Students read Shakespeare’s Much Ado About Nothing .
Students read two Shakespearean sonnets and excerpts from an Elizabethan morality handbook dealing with types of women, and they respond to them from several different perspectives.
For each work of literature, students do some writing. They learn to write a sonnet; create a Prompt Book; complete a Dialectical Journal; and write an analytical essay about a topic relating to a theme in the play.
Students see Shakespeare’s play as it was intended to be seen: in a performance. They memorize 15 or more lines from the play and perform them for the class. Students take part in a short scene as either a director or an actor.

GUIDING QUESTIONS

These questions are a guide to stimulate thinking, discussion, and writing on the themes and ideas in the unit. For complete and thoughtful answers and for meaningful discussions, students must use evidence based on careful reading of the texts.

What are society’s expectations with regard to gender roles?
Does humor transcend time? Do we share the same sense of humor as our ancestors?
How do we judge people?
How important is reputation?

BENCHMARK ASSESSMENT (Cold Read)

__Goal__
Copy the unit overview on Much Ado About Nothing above word for word, from its first line through the final heading.

__Source excerpt__
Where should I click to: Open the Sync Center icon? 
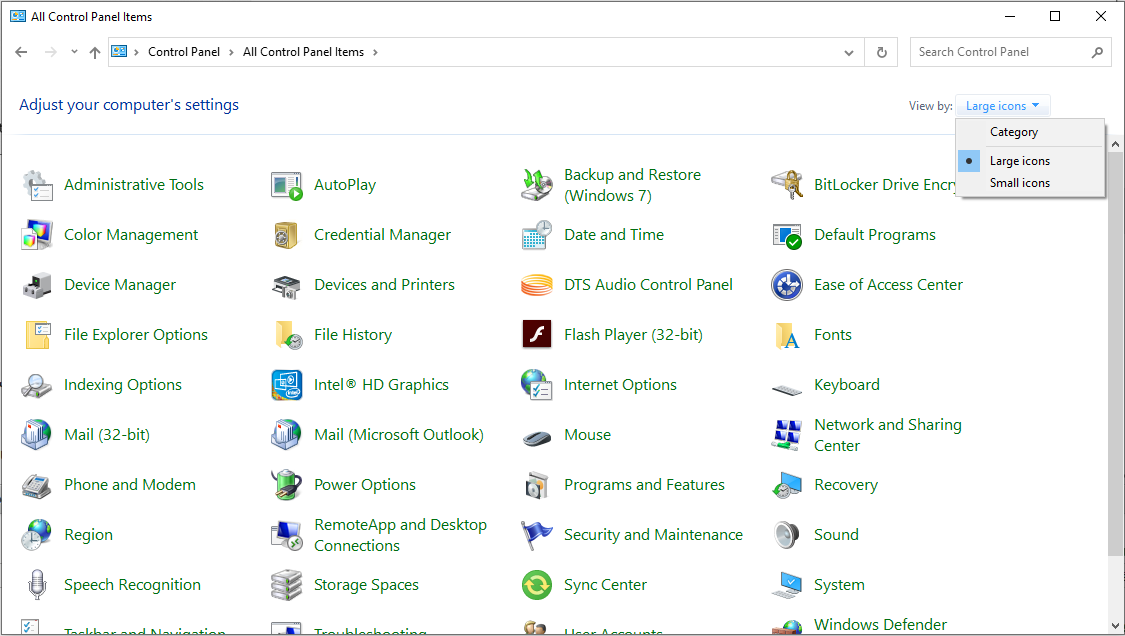(x=537, y=585)
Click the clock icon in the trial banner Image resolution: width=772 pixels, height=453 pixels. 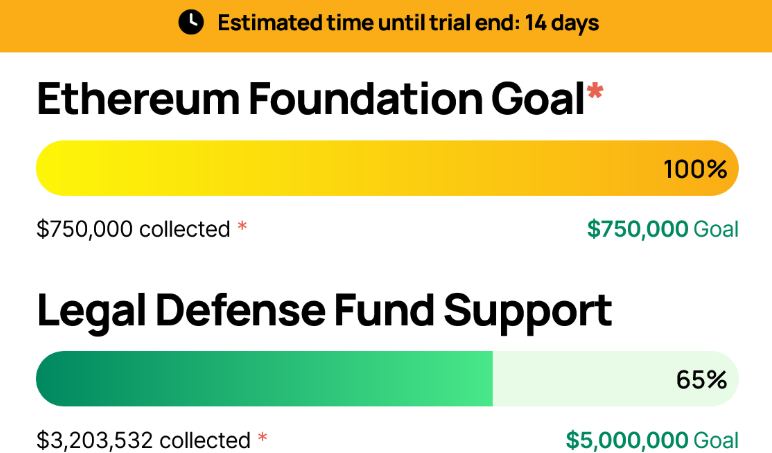coord(191,22)
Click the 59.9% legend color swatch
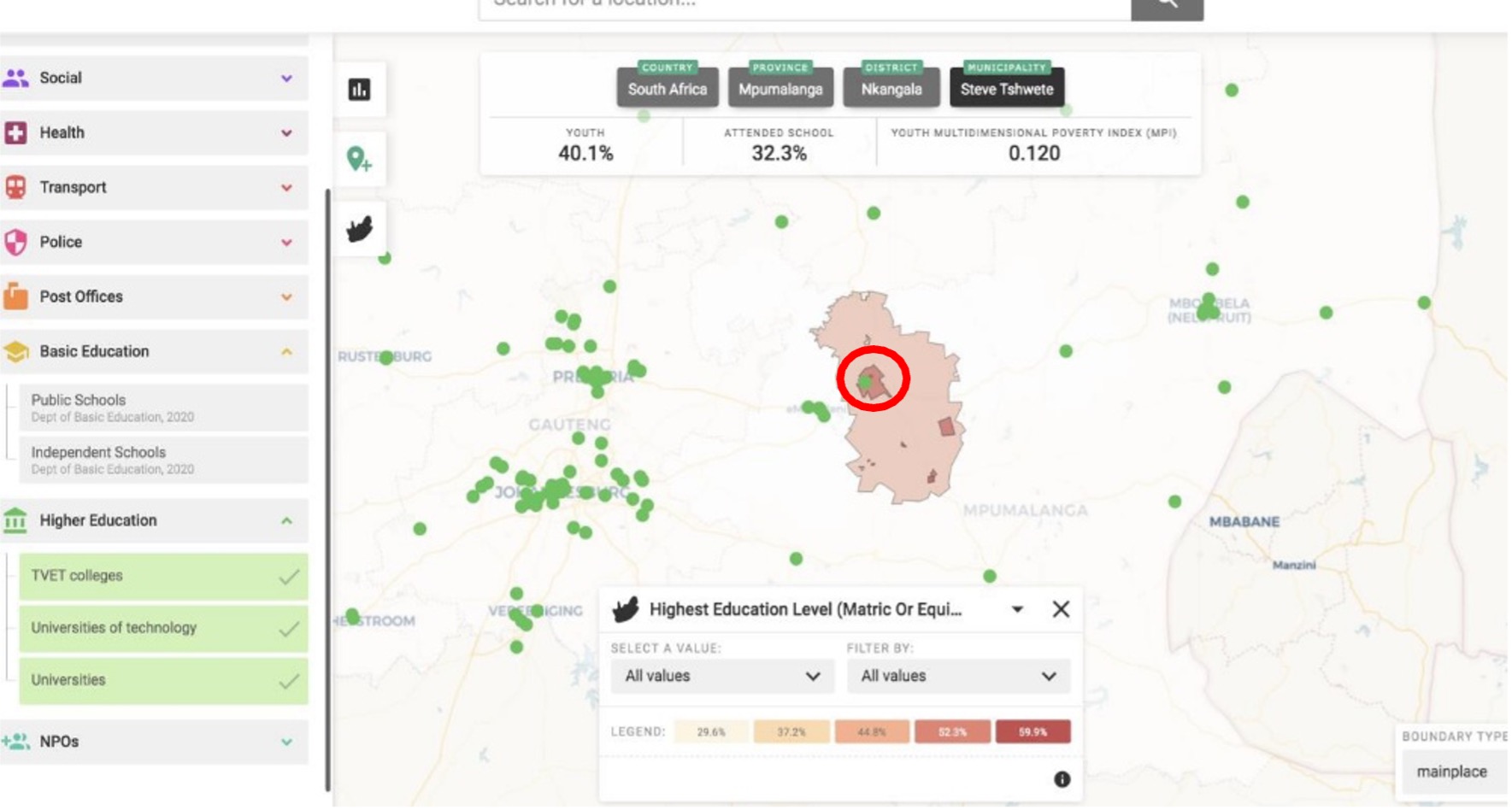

__Reply to the task__
Students read Shakespeare’s Much Ado About Nothing .
Students read two Shakespearean sonnets and excerpts from an Elizabethan morality handbook dealing with types of women, and they respond to them from several different perspectives.
For each work of literature, students do some writing. They learn to write a sonnet; create a Prompt Book; complete a Dialectical Journal; and write an analytical essay about a topic relating to a theme in the play.
Students see Shakespeare’s play as it was intended to be seen: in a performance. They memorize 15 or more lines from the play and perform them for the class. Students take part in a short scene as either a director or an actor.

GUIDING QUESTIONS

These questions are a guide to stimulate thinking, discussion, and writing on the themes and ideas in the unit. For complete and thoughtful answers and for meaningful discussions, students must use evidence based on careful reading of the texts.

What are society’s expectations with regard to gender roles?
Does humor transcend time? Do we share the same sense of humor as our ancestors?
How do we judge people?
How important is reputation?

BENCHMARK ASSESSMENT (Cold Read)